Derrière le clash entre les présidents des clubs de Ligue 1, le modèle économique du football français en danger ?
Diffusée sur France 2, l’émission « Complément d’enquête » a révélé des extraits vidéo d’une réunion houleuse qui a eu lieu à l’été 2024 entre les dirigeants des clubs de football français et de la Ligue de football professionnel (LFP).
La discussion portait sur les contrats avec les chaînes de télévision pour la diffusion du championnat de France. En plus des 400 millions d’euros de la chaîne DAZN, BeIn Sports avait proposé 100 millions pour diffuser un match par semaine.
Le problème : le dirigeant de cette chaîne n’est autre que le président qatarien du PSG, Nasser al-Khelaïfi. Le patron du RC Lens, Joseph Oughourlian (sur la photo), a donc mis en avant un risque de conflit d’intérêts.
« Tu es bon dans ton business, mais tu ne comprends rien aux médias », a rétorqué al-Khelaïfi. D’autres extraits montrent John Textor, le patron américain de l’Olympique lyonnais, qui reproche au président du PSG de « terroriser tout le monde ».
« Arrête de parler, tu ne comprends rien », a répondu ce dernier, très agressif. « Tu es un cow-boy qui vient de nulle part et tu viens nous parler ! » Ces propos en ont choqué plus d’un dans l’univers du football français.
Les sénateurs Laurent Lafon et Michel Savin, tous deux chargés d’une mission sur le football français, ont réagi à ces extraits en estimant que le cumul de responsabilités de Nasser al-Khelaïfi est « quelque chose qui doit être corrigé », indique France Info.
Sept mois plus tard, le choix fait à l’époque de poursuivre les négociations avec DAZN et BeIn Sports interroge. En effet, la plateforme de streaming britannique a refusé de régler sa dernière mensualité à la LFP.
Par ailleurs, DAZN réclame désormais 573 millions d’euros à la Ligue pour « tromperie sur la marchandise », indique le Huffington Post. Une exigence qui crée un risque économique majeur pour le football français !
Au-delà des mots échangés entre les présidents de clubs qui ont fait les gros titres, les enjeux liés aux droits de diffusion sont à l’origine de difficultés économiques plus profondes de ce sport en France.
Dans un entretien pour Ouest-France, Laurent Lairy, le président du Stade lavallois, un club de Ligue 2, a tiré la sonnette d’alarme sur la situation financière du football professionnel français.

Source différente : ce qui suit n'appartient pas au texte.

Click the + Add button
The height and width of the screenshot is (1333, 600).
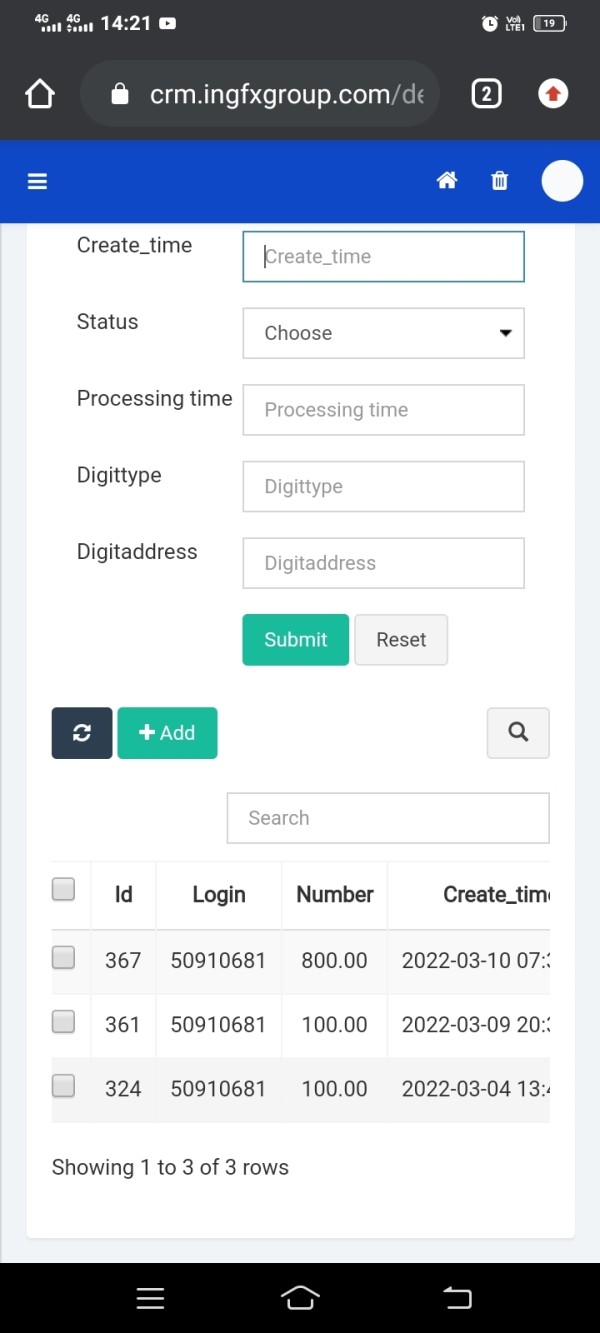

« Dans la captation des droits TV, vous avez deux prestataires, en l’occurrence BeIN Sports et DAZN. La captation financière est remise dans un pot commun, puis redistribuée. Moins on capte en Ligue 1, moins on obtient en Ligue 2 », a détaillé le dirigeant.
« La règle c’est 81 % pour la Ligue 1 et 19 % pour la Ligue 2. Si DAZN arrête de payer, nos revenus ne sont pas garantis non plus », a poursuivi Laurent Lairy.
Comment en est-on arrivé à la crise actuelle ? En 2018, les clubs professionnels avaient cru toucher le jackpot en signant un contrat à plus d’un milliard d’euros par an avec Mediapro pour la période 2020-2024.
Dans le contexte de la crise sanitaire qui a grandement fragilisé le football national, l’offre a tourné au fiasco durant la saison 2020-2021 à cause des défaillances du diffuseur espagnol.
Alors que les présidents de clubs pensaient faire partie du gratin des championnats européens valant plus d’un milliard par an, la valeur des droits de diffusion en France a été divisée par deux en quelques années pour atteindre 500 millions d’euros en 2024.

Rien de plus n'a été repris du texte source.